EndSession Error

imagineds, my apologies, that was a simple error on my part. I wasn’t checking that a session ID was still invoked prior to destroying it, and if another plugin had already destroyed said ID, well, that generates the error you’re seeing. I’m finishing up version 2.1.3 specifically to address this problem, and should have it uploaded shortly.

Super. Is “shortly” as in later today or sometime this week? And thank you for getting back to me so quickly. We use your plugin on quite a few websites.

“Shortly” as in, it’s already uploaded to www.ads-software.com. Just waiting for it to propogate, should be any minute now.

AMAZING! Looking forward to it. Thanks again for responding so fast! Incredible.

Hmm. Not quite resolved. I cleared cache and I am still getting the error.
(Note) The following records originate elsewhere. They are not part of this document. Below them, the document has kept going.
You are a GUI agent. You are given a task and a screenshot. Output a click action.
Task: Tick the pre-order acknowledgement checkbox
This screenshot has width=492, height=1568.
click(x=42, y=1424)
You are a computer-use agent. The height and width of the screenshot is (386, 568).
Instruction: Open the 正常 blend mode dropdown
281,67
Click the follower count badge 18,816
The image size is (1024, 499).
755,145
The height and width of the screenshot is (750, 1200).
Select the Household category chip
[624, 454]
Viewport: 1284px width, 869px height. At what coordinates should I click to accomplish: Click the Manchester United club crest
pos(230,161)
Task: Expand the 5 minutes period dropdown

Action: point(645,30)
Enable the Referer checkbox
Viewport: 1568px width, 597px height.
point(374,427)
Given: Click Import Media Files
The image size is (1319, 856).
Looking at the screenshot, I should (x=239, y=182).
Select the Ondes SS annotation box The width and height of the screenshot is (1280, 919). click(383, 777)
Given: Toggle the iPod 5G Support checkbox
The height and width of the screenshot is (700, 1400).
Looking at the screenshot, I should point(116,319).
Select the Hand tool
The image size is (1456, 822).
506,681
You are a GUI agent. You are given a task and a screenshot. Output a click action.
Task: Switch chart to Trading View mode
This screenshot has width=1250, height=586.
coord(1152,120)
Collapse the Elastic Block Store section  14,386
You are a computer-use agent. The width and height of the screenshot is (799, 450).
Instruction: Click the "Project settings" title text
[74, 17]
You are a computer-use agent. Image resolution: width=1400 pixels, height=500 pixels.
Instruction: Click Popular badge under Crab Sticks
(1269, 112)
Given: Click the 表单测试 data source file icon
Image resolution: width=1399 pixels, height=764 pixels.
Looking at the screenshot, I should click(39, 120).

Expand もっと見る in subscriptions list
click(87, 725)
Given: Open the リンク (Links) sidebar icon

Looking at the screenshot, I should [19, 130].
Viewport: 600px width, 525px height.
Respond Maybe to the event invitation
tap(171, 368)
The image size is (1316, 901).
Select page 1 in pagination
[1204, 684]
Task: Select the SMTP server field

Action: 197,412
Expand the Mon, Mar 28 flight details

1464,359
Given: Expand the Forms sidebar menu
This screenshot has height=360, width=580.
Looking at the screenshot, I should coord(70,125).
The error only shows up if I have iThemes Security Pro activated, which is a problem since it is my defacto security plugin. Tried this on multiple sites, same issue. I have also asked them for their assistance.

If you look toward the bottom of global-content-blocks.php in version 2.1.3 (the new version) you’ll find this:

function gcbEndSession() {
if(!session_id()) {
session_destroy ();
}
}

What I’d done by mistake in earlier versions was this:

function gcbEndSession() {
session_destroy ();
}

If this is causing an incompatibility with iThemes Security Pro I’ll be glad to make reasonable changes they recommend. We need to get this taken care of, I consider it a priority. Please keep me posted.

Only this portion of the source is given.